§ DÉFIS À RELEVER
1. Reproduisez à l'identique le passage de l'entretien sur la formation des enseignants qui commence par les mots « Chacun a sa » et se termine par « l’IUFM de Créteil? ».
2. D'après l'entretien sur la formation des enseignants, sur quels sujets les enseignants doivent-ils apprendre à mieux répondre aux interrogations des parents ? Citez-les tous.
3. Répondez à ces questions à partir de l'entretien sur la formation des enseignants :
(a) Depuis combien de temps Jean-Louis Auduc propose-t-il cette formation ?
(b) De quoi le parent est-il en charge ?
(c) Selon l'entretien, que sont les parents plus souvent que démissionnaires ?

#### TEXTE FOURNI ####

Former les enseignants à communiquer avec les parents et les personnes-ressources pour mieux travailler avec les familles, c’est ce que propose depuis plus de dix ans Jean-Louis Auduc, directeur des études du premier degré à l’IUFM de l’académie de Créteil. Une formation trop rare et pourtant essentielle.
Dans l’ensemble, les futurs enseignants appréhendent-il les relations avec les parents?
Les jeunes enseignants peuvent sentir l’anxiété des parents, voire leur agressivité. Ils sentent bien que c’est à eux d’expliquer et d’instaurer une base de confiance par le respect mutuel. C’est bien la légitimité de chacun qui fonde la coéducation. L’enseignant gère la classe, il est en charge du « pour tous ». Le parent est en charge du « pour chacun » de la 8ème merveille du monde: son enfant.
Chacun a sa posture. L’idée est de permettre aux jeunes enseignants de dépasser leurs peurs réciproques qui peuvent exister entre eux et les parents. D’où la nécessité de travailler ces peurs dans une démarche de professionnalisation. Ce que nous faisons depuis dix ans dans le cadre de la formation des maîtres à l’IUFM de Créteil. Pour une partie non négligeable des stagiaires qui ont suivi cette formation le souci de la question des relations parents-enseignants était dû au fait que leurs propres parents ne comprenaient pas toujours bien l’Ecole. Contrairement à ce que l’on peut entendre, les parents sont plus souvent désorientés que démissionnaires.
En quoi consiste la formation proposée à l’IUFM de Créteil?
Ce ne sont pas des cours théoriques, mais une formation reliée à la pratique des stagiaires. Les futurs professeurs sont, par exemple, amenés à s’interroger sur la préparation d’une rencontre avec les parents, sur les moyens d’agir avec les familles les plus éloignées de l’école ou sur la manière de responsabiliser un jeune et d’établir un partenariat avec les familles. Nous souhaitons leur permettre d’apprendre à s’adresser aux parents et à mieux répondre à leurs interrogations, sur les questions d’apprentissage de la lecture, de programmes scolaires, des manuels…Car c’est bien aux enseignants qu’il revient d’expliquer l’Ecole. Ils ne veulent d’ailleurs pas laisser cela aux médias. Mais il faut apprendre à faire preuve de professionnalisme dans la manière de communiquer avec les parents et avec les personnes-ressources pour travailler avec les familles.

#### FICHES PRÉSENTÉES ####

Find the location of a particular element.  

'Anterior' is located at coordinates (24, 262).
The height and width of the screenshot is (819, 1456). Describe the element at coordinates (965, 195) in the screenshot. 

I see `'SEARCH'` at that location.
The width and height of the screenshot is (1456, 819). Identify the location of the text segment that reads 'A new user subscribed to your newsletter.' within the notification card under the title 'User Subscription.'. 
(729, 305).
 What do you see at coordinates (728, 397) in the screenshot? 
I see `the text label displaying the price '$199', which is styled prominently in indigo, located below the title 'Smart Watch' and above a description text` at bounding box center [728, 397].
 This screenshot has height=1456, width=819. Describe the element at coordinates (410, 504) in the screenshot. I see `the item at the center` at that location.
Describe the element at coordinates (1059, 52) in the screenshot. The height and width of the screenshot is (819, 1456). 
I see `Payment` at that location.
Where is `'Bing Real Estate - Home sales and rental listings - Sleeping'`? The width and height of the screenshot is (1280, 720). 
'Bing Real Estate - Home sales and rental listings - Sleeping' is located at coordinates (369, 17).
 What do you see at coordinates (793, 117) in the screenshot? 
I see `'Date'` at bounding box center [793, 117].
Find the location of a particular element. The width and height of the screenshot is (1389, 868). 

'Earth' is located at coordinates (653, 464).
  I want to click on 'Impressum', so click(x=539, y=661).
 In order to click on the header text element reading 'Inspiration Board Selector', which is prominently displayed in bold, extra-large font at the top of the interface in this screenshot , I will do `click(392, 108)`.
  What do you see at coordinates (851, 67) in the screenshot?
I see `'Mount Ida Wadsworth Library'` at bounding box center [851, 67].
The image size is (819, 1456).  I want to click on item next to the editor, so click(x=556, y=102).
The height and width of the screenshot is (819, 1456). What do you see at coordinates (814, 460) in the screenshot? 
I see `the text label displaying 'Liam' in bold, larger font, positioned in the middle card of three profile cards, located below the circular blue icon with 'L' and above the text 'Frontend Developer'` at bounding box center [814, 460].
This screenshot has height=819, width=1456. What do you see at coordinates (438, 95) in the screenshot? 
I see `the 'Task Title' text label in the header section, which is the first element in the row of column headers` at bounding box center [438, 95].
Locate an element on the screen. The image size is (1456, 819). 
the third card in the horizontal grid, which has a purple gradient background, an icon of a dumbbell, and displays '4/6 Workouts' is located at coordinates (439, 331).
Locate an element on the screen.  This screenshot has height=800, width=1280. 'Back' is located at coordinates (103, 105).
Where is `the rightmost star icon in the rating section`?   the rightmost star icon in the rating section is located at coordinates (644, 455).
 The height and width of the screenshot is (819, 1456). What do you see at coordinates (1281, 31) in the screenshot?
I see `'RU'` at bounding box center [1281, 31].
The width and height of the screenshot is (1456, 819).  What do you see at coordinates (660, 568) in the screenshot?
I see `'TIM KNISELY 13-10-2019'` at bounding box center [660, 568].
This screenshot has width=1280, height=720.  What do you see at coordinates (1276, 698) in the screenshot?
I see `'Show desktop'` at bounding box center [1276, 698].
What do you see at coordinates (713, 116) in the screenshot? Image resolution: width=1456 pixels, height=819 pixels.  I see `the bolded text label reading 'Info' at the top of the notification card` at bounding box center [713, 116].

####

§ RÉPONSES AUX CONSIGNES
1.
Chacun a sa posture. L’idée est de permettre aux jeunes enseignants de dépasser leurs peurs réciproques qui peuvent exister entre eux et les parents. D’où la nécessité de travailler ces peurs dans une démarche de professionnalisation. Ce que nous faisons depuis dix ans dans le cadre de la formation des maîtres à l’IUFM de Créteil. Pour une partie non négligeable des stagiaires qui ont suivi cette formation le souci de la question des relations parents-enseignants était dû au fait que leurs propres parents ne comprenaient pas toujours bien l’Ecole. Contrairement à ce que l’on peut entendre, les parents sont plus souvent désorientés que démissionnaires.
En quoi consiste la formation proposée à l’IUFM de Créteil?

2.
- l'apprentissage de la lecture
- les programmes scolaires
- les manuels

3.
(a) Depuis plus de dix ans.
(b) Du « pour chacun » de la 8ème merveille du monde : son enfant.
(c) Désorientés.